Job Subsidies May Clash with EU Law

EU antitrust regulation has placed strict restrictions on government subsidies to private businesses. The German government’s plan to create jobs by financing job placement agencies and temporary employment contracts may contradict EU policy, and infringement proceedings against the country are pending. For the one million Germans who benefit from publicly-subsidized employment, the results of this conflict will have a tangible effect. This is not the only issue in which Germany is in violation of EU policy; the country has failed to implement 11 internal-market directives of the European body. The battle over legislative jurisdiction is becoming increasingly important as European countries struggle to find a balance between sovereignty and international cooperation. - YaleGlobal

Job Subsidies May Clash with EU Law

Antitrust limits on payroll aid for placement agencies
Carola Schlagheck
Friday, November 15, 2002

Germany's master plan to halve unemployment by 2005 with the help of federal aid to companies which agree to hire may have hit a dangerous snag even before its imminent enactment. A new EU antitrust regulation threatens parts of Germany's Hartz plan by cracking down on public subsidies paid to private businesses to promote employment.

Government's Hartz Commission's proposals on labor market reform, which are still undergoing fine tuning, were supposed go to the Bundestag parliament for action on Friday. This job legislation provides government financing for the payrolls of job placement agencies and for temporary employment contracts offered to workers older than 50.

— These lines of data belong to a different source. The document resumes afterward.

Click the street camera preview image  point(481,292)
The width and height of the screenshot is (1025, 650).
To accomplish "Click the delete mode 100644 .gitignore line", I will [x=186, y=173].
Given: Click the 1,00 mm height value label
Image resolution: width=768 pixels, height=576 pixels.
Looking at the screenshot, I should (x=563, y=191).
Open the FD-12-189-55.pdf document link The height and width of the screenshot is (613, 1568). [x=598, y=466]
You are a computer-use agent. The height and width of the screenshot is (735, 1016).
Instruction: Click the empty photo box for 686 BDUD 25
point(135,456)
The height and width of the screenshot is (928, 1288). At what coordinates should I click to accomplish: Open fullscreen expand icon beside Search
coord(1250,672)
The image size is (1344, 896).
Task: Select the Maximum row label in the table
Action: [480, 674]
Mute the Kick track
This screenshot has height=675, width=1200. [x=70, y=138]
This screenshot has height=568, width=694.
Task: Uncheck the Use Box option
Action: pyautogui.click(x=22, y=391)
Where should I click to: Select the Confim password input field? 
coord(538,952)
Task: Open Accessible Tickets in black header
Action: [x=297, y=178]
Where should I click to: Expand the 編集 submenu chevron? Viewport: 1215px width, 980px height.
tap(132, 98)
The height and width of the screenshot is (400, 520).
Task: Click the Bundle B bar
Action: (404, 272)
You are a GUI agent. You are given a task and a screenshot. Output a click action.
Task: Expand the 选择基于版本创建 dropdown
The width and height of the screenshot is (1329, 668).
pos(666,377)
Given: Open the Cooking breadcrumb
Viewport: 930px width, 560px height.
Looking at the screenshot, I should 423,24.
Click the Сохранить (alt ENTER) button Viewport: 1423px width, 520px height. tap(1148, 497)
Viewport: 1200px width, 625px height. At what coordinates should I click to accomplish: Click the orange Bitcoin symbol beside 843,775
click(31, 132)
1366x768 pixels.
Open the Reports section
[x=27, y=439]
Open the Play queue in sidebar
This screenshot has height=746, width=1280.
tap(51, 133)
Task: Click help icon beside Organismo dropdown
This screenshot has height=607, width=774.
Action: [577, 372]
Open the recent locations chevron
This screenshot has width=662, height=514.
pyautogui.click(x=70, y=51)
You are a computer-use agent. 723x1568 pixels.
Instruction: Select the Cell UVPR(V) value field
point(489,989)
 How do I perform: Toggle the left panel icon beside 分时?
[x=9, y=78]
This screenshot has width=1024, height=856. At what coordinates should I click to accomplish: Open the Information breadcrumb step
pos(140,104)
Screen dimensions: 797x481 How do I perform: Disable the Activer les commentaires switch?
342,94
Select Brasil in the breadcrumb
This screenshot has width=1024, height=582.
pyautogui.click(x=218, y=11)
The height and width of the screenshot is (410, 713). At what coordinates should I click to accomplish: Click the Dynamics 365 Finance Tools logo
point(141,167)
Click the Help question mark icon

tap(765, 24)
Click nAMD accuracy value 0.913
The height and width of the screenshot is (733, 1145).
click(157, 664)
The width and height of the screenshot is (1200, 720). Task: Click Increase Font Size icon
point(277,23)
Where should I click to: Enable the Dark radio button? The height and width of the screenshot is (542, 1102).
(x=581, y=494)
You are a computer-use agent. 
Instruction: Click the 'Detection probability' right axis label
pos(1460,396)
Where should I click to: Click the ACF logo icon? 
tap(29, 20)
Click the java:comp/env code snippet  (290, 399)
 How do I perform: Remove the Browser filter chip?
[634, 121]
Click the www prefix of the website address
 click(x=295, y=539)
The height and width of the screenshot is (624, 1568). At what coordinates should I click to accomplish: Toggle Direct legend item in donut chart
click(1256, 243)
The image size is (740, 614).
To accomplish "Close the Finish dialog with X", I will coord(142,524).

These provisions as well as other aspects of German labor-market policy could run afoul of an EU antitrust regulation issued on Nov. 6. This regulation says that wage subsidies for specific industries and regions must not exceed 50 percent of wage costs. Governments wishing to exceed this limit would have to apply for special exemptions from the EU Commission.

Apart from affecting the public financing of placement agencies' payrolls, the EU edict could become a problem for job-creation schemes with which German taxpayers typically bankroll 30 percent to 75 percent of wages, and in some cases even more. Some 134,000 people are employed in Germany's ABM job-creation programs, 96,000 of them in eastern Germany. Altogether 1 million Germans benefit from publicly financed employment schemes, including government-sponsored training, make-work programs and direct wage subsidies.

A Hartz proposal to help idled aging workers re-enter the labor market may also conflict with EU legislation. The Hartz commission would assign such employees above the age of 50 a blanket allowance to cover temporary employment contracts. Temporary employment for workers below 58 years of age is heavily regulated in Germany. Even the current legislation, however, is legally contested and widely considered to violate EU law.

The Hartz Commission initially contemplated recommending EUR150 billion ($151 billion) in hiring subsidies for companies. That amount was reduced to EUR20 billion before the plan was unveiled last summer and embraced by the government. EU antitrust rules would govern if subsidies to employers are deemed excessive.

Germany has a record of defying the EU even on issues of less significance. The EU Commission's Internal Market Scoreboard shows Germany trailing most other EU countries, having failed to enact 11 internal-market directives by a deadline of March 1, 2001. Only France has more homework to do with 14 directives still ignored by national law. France and Italy are the only countries with a worse record than Germany on adopting internal-market directives. Currently 143 infringement proceedings are pending against Germany.